С коллегами-депутатами после своей второй поездки в Голландию я говорил более подробно, так как хотел от них устного (а не письменного) согласия на ведение заграничной борьбы. Меня к этому принудило замечание Сетон-Ватсона, что за границей политики пожелают узнать, говорю и действую ли я от своего личного имени или от имени политических партий и каких именно.

3

У меня возникало довольно сильное беспокойство и вследствие хода войны: кто победит? На этот вопрос в 1914 году и даже позднее не было возможности ответить с уверенностью и точностью.

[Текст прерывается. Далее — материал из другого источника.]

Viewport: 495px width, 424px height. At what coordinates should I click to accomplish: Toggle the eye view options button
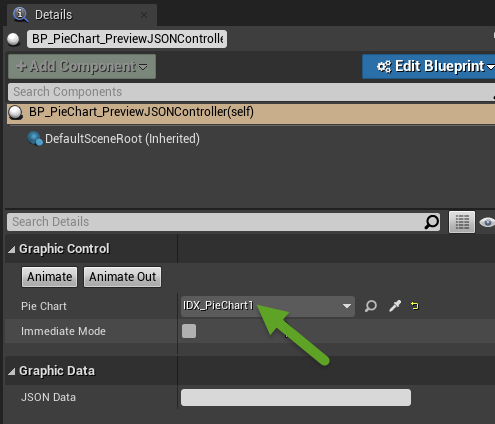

С самого объявления войны занялся я изучением некоторых неизвестных еще мне работ о современной войне: дело было в том, как уже говорил выше, чтобы определить, будет ли война затяжной или нет, и в зависимости от этого выяснить наши возможности и организовать работу. Среди специалистов не существовало единомыслия по этому вопросу, в общем преобладало мнение, как у союзных, так и враждебных специалистов (напр. Фош), что современная война должна быть краткой. Известный французский публицист Леруа Болье определял длительность войны в 7 месяцев; политики, как Ганото, Баррес, ожидали скорого окончания войны благодаря «паровому катку». Немцы, со своей стороны, предвидели скорое уничтожение французской армии, ссылаясь на пример 1870 г. Стремительное наступление на Бельгию и Люксембург на севере и на Эльзас-Лотарингию на юге, казалось, сперва поддерживало эти ожидания. Начало военных действий не было благоприятно для Франции – Париж оказался под ударом немцев, в действительной опасности, и французское правительство переехало 2 сентября в Бордо. Я желал, чтобы прав был Китченер, но с другой стороны, в зависимости от того, что я о нем слышал, я сомневался, достаточно ли он компетентен в данном вопросе.

О положении вещей на фронте до моего отъезда из Праги я не мог ничего решить: особо тяжелой задачей являлась для меня битва при Марне. Я принимал взгляд французов и англичан, считавших, что немцы битву проиграли, а потому отошли на вторые линии; но одновременно французы отступили от Мозеля к Марне, и это отступление необходимо было считать поражением. Удивляло меня также, почему французы после победы не наступают. Немцы подчеркивали, что значительное количество своих войск, целых два корпуса, они перебросили с французского фронта на русский, в Восточную Пруссию, т. е. что они были на французском фронте много слабее и сражение при Марне решающего значения не имеет. Союзники имели сначала численный перевес, а потому французское отступление подействовало на меня особенно тяжело. Я был знаком с несколькими хорошими знатоками военного дела в австрийской армии, но никак не мог с ними встретиться; только за границей я получил впоследствии сведения от военных и прочитал более подробные донесения. Потом я уже и сам убедился, что немцы действительно проиграли битву на Марне.

Обнадеживающее впечатление от битвы на Марне было усилено затяжным сражением у Ипра за берег канала (с 20 октября по 11 ноября). И в этом случае немцам не удалось повести свой план и завладеть каналом и его портами, из которых они бы могли угрожать Англии (Дюнкирхен, Калэ, Булонь). Они должны были отступить по всей линии и решиться на позиционную войну; наступление не удалось, расчеты оказались сомнительными и этим был дискредитирован весь план.

Турция (12 ноября) примкнула к Центральным Державам, и Малая Азия, Египет и Балканы благодаря этому приобретали большое значение, как в военном, так и в политическом отношении. Что будет делать Болгария, Греция, Румыния? «Таймс» резко критиковал политику Англии по отношению к Турции (были конфискованы два крейсера, строившиеся в Англии для Турции). Благодаря тому, что Англия взяла на себя протекторат над Египтом (18 декабря), борьба за Малую Азию сильно обострилась. Война осложнялась, надо было предполагать, что она затянется. Взятие Валоны итальянцами (26 октября) лишний раз доказывало сложность положения.